Carefully crafted by writer-director Niki Caro, the film never couches to cheap sentiment. Where there would be intense shouting matches in a lesser film are deep gazes or emotive monologues, all of them revealing and moving. Whale Rider glides around any convention it could possibly fall into and, as a result, is a strong film about perception, obligation and self-awareness.

At the film’s center is an understated, quietly fierce debut from teen-aged Keisha Castle-Hughes, who takes Caro’s carefully drawn characterization and illuminates every frame.

Much like last year’s Atanarjuat: The Fast Runner, Whale Rider invites us into a culture we rarely see and is intelligent enough to let the audience fill in some of the details on its own. We learn of the Whangara people’s thousand-year-old legend of Paikea, an ancestor who survived a capsizing canoe by riding to New Zealand, where the group came to call home. Paikea’s leadership spirit has subsequently been passed on to successive Whangara chiefs, always the first-born male.

Tragedy quickly trumps legend, though, when the next proposed chief dies at birth, along with his mother. Although Pai, a fraternal twin sister, survives, father Pourorangi is racked by grief and leaves the baby in the care of his own father Koro (Rawiri Paratene), the village’s current chief.

Pourorangi returns years later, spurring Koro’s long-held hope that he can perhaps father another chief-to-be. But news that Pourorangi is expecting a child with a German woman infuriates him, causing a search among young men in the village to find the next leader.

What he chooses not to see are the leadership qualities emerging in Pai (Castle-Hughes), who is intelligent, mindful of tradition and handy with repairing a boat motor. Refusing to believe the spirit of Paikea could reside in a girl, Koro blindly pursues another chief while Pai attempts to prove herself to him and her people.

Caro complements her beautiful images with equally shining moments that deal with the characters’ conflicts in forthright ways. While Pourorangi literally flees his legacy, other Whangara men run away while staying right at home by forgoing a sacred ritual for a drug-smoking joyride.

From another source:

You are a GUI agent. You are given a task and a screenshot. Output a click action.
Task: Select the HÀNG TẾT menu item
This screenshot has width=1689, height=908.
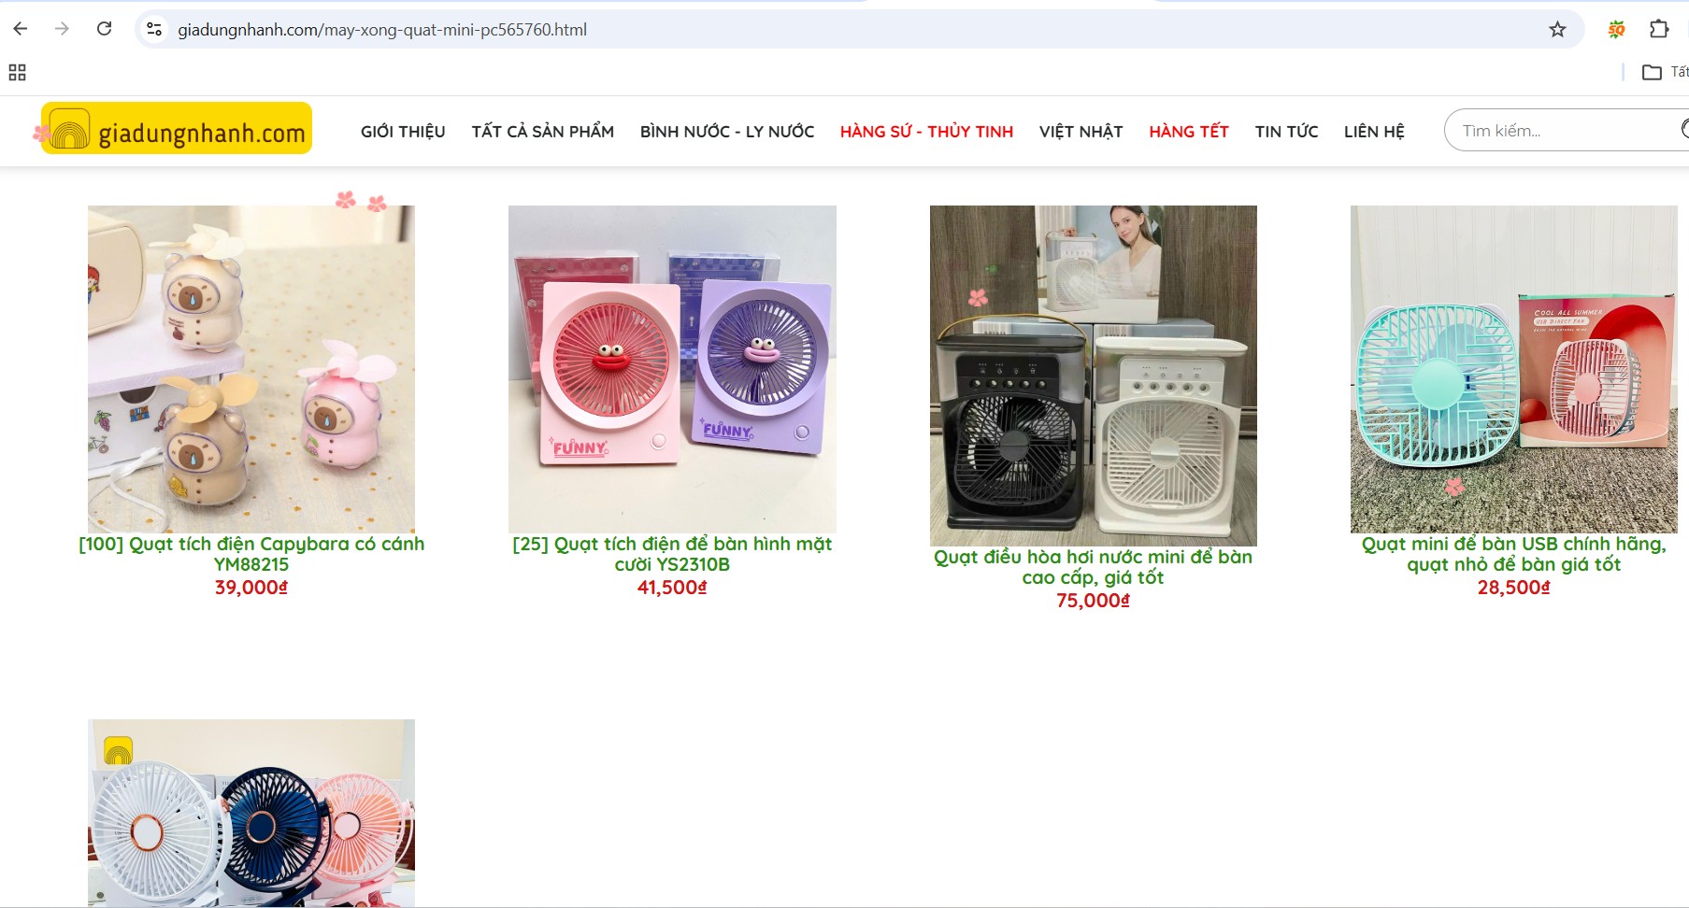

Spunky and stoic, Pai observes this dissent and her grandfather’s disapproval, but remains silent about it until a stunning scene where the camera fixes on her delivering a speech to him.

Through her and her relationship with Koro, Whale Rider essentially becomes a brilliant children’s film, one that reinforces the importance of listening to the generation above — and below — without ever turning saccharine. Caro keeps focus all along on the fact Koro and Pai aren’t antagonistic, but that they just can’t seem to connect with each other in the ways they want to.

Weaving in gripping observations about culture, family and determination, Whale Rider is a resonant triumph and one of the finest movies of the year.